Continue the profile of the Canadian rapper Manafest that follows, starting after its final sentence.

**Quoted text:**
↓↓↓
Tony Cummings met up with Toronto-born MC MANAFEST whose rock imbued hip-hop has been a surprise success in Japan
The recent release of the 'Citizens Activ' album by Canadian rapper Manafest is a big step forward for the talented MC. The album is a fusion of hard rock, pop hooks and streetwise hip-hop that stretches the rapper to a whole new place. When asked about the record Manafest said, "In my case I'm speaking about the musical journey of being an artist, like sleeping on floors, driving through the night and being away from home. The result is seeing kids' lives affected in a positive way and knowing you played a small part in it."
Because of the Manafest moniker, many people still book Chris Greenwood, aka Manafest, thinking that it's a band. And indeed for many concerts in Canada and USA a full band is what you get. As Chris explained, "I've had to learn to rock it solo because you know it's tough for bands, so many bands run into so much debt. Because it's so hard to tour and pay expenses and stuff. So I do other gigs where I rock to my Ipod."
Chris got into rapping in an unusual way. At the age of 17 he was an established skateboarder in the Toronto area with sponsorships left and right. In fact, his success locally was significant enough that he decided that it was time to move on to bigger things - namely Los Angeles to take his skating to the professional arena. Yet just as all was falling into place, tragedy struck. Shortly before leaving for LA, Chris fell while attempting a trick and suffered a debilitating injury to his foot, one that would force him to give up skating for months. Having always been interested in hip-hop culture, Chris spent a good deal of his time away from skating with some local MCs. These informal hangouts transformed his casual interest in hip-hop into a serious love for the music that began his budding career. Said Manafest, "I remember my very first gig, that was in my home church, so it must have been in 1999 or 2000. There were maybe 20 people there, and it was really horrible. We have it on tape and no one will ever see it!"
From such a humble beginning the rapper's progress was pretty steady and by 2001 he had released his first EP, 'Misled Youth' ("A harmony of true hip-hop culture and alternative styles," enthused Feed magazine). Remembered Manafest, "Two of my favourite songs on that are 'Session', that's more of a hip-hop song about skate boarding, and 'Freedom'."
As Manafest's skills as a rapper increased, so did his creative ambition and his next independent album, 'My Own Thing', was a definite step forward. Said the rapper, "That had 18-20 tracks, that's a lot of tracks. Some of the things on there were pretty good and I ended up getting signed to Tooth & Nail after Trevor McNevan (the frontman of Canada's Thousand Foot Krutch) introduced me to the company. Then in 2005 T&N released 'Epiphany' that had some of the songs that were on 'My Own Thing' plus I did a bunch of new ones as well. Then in 2006 I cut 'Glory' which really blew things up and became a big hit in Japan. It sold over 30 thousand records over there - and we haven't even been over there yet!"
↑↑↑
**Data shown:**
↓↓↓
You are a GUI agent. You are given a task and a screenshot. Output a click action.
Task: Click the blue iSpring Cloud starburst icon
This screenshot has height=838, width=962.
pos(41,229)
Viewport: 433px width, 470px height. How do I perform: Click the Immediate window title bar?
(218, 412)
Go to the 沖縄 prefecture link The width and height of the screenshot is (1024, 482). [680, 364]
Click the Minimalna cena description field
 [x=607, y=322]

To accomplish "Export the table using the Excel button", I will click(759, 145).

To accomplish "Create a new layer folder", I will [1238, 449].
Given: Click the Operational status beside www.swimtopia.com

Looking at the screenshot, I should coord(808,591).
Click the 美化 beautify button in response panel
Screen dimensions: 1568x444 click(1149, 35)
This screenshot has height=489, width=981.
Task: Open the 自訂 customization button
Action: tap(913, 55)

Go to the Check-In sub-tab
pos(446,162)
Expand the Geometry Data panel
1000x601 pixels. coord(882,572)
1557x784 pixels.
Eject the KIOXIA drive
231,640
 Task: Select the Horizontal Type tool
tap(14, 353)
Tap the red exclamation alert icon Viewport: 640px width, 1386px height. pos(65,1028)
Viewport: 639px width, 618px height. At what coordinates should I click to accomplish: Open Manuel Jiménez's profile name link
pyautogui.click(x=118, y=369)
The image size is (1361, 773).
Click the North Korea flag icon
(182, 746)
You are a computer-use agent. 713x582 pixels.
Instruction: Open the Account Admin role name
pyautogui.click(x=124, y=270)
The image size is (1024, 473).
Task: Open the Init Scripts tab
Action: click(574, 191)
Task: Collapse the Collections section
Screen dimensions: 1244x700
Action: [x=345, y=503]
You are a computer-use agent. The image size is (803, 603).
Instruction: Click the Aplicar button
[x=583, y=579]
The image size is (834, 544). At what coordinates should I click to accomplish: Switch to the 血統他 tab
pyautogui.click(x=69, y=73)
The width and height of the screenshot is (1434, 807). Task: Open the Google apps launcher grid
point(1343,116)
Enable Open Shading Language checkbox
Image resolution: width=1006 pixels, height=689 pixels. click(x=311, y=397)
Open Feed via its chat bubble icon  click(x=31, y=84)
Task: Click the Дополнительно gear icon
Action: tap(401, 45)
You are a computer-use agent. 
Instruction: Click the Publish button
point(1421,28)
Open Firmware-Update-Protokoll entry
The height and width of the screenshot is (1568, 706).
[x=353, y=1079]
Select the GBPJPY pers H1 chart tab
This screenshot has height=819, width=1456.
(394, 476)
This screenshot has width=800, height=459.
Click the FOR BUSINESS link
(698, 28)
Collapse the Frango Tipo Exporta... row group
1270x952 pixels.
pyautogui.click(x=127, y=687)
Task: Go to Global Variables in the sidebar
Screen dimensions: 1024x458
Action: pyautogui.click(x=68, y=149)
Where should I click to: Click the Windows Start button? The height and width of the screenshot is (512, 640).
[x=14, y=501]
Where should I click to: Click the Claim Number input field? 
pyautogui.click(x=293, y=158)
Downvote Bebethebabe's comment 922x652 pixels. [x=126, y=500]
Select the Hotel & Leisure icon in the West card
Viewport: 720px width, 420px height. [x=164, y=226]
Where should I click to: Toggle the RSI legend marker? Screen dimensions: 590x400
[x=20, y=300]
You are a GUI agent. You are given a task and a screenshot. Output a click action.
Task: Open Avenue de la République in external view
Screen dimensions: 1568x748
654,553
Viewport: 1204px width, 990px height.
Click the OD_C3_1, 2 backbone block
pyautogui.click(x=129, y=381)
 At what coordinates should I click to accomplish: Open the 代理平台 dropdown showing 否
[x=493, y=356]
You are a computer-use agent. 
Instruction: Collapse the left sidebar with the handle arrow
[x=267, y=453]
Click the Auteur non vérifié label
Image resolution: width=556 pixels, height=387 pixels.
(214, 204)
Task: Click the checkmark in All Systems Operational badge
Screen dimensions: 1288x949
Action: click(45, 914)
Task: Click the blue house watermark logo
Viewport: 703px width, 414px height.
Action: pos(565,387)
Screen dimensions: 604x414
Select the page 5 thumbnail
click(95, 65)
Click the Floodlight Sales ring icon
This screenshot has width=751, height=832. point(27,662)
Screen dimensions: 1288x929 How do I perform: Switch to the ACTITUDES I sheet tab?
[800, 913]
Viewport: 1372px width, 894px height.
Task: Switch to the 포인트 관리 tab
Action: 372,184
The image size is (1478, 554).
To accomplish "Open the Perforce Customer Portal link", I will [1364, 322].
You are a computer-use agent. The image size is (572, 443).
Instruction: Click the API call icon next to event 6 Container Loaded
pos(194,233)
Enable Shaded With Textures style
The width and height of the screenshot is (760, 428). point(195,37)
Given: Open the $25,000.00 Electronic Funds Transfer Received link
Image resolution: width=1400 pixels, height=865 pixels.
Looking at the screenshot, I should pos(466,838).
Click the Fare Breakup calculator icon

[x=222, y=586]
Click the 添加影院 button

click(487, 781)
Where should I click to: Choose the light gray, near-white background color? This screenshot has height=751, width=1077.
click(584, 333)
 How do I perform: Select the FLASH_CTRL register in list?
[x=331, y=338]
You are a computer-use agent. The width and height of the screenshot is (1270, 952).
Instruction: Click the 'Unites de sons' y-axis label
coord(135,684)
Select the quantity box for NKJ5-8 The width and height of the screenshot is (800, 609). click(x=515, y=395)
↑↑↑
**Output:**
I wondered aloud to the rapper why 'Glory' should have been Manafest's breakthrough record in Japan? After all, there are few Christians there. He responded, "Yeah, there's barely any at all. It's a very low percentage of Christians, like 0.3 per cent. If an album is going to sell there, it's got to do it in the mainstream. So God just opened some really cool doors there. And that's the reason I was able to do the newest record now, 'Citizens Activ'. The new singles off that are 'So Beautiful' and '4,3,2,1'. 'So Beautiful' is more of a rock-driven melodic track featuring my buddy Trevor from TFK. And then '4,3,2,1' is more of a club, party jam kind of song."
Usually for Manafest the songwriting process begins with a rhythm. "I prefer to have a beat first and then I write to the beat or write to the music. Or I'll write to somebody else's track. I'll find an instrumental or something that really inspires me, I'll write then I'll get a certain producer to produce something around the lyrics. But normally it's the beat first. And then I write the lyrics; that's what I prefer. I love to get involved with the hooks - I find that one of the most challenging parts, because it's got to be catchy, that's why it's called a hook. And that's where we really nailed it on 'Citizens Activ'; every song is just very catchy, sing-alongable, very radio friendly. And it's tough you know, there's one song I wrote, 'Breakup', I had all the lyrics and all the verses but it took me like four months. I was like 'No, that's not it, that's not it, that's close, but that's not it.' Finally we just kept working it and working it and finally got it. Or sometimes I'll get Trevor from TFK, he's really good at writing catchy hooks so he helped me with some of the rock stuff with putting the hooks in."
Still living in Toronto, Manafest almost relocated to the USA. He said, "My wife Melanie and I almost moved to Nashville about a year and a bit ago. And then we wanted to move to California at one point. We're still praying about it and still seeing, but there's no rush. We're just trying to feel it out and make sure we don't jump ahead too soon."
On 'Citizens Activ' the most outspokenly Christian song is "So Beautiful". As Manafest himself admitted, "It's saying, 'Hey God I recognise I need you. You've brought me through this. And what you've done is so beautiful and I need you in my life.'" Determined as he is to connect with mainstream hip-hop fans only a few of Manafest's songs are direct gospel proclamations. He explained, "I don't really say Jesus a whole lot in my songs. My personal approach to where I feel God has called me is that I preach from the stage when I perform. And my music is used as just a tool to get me to that stage and that platform. Then I share the Gospel and we've seen thousands of kids get born again and stuff. I don't like to say Jesus a thousand times through my music. I personally don't think it's that effective. I just feel people need to hear the heart. And they need to know, through stories and through real life situations. You could say 'Jesus, Jesus, Jesus' but what does that mean to anybody? You know what I mean, you say Jesus, I say Christ. It doesn't connect to the unbeliever. I understand that's there's a need for that, and that own market and that own area. But as for me, I know my demographic, I know my market and who I'm trying to reach. I'm trying to go to the lost. Sure, Christians will dig it. And that's where we've been for the most. But our goal and our vision and mission is to go to the lost."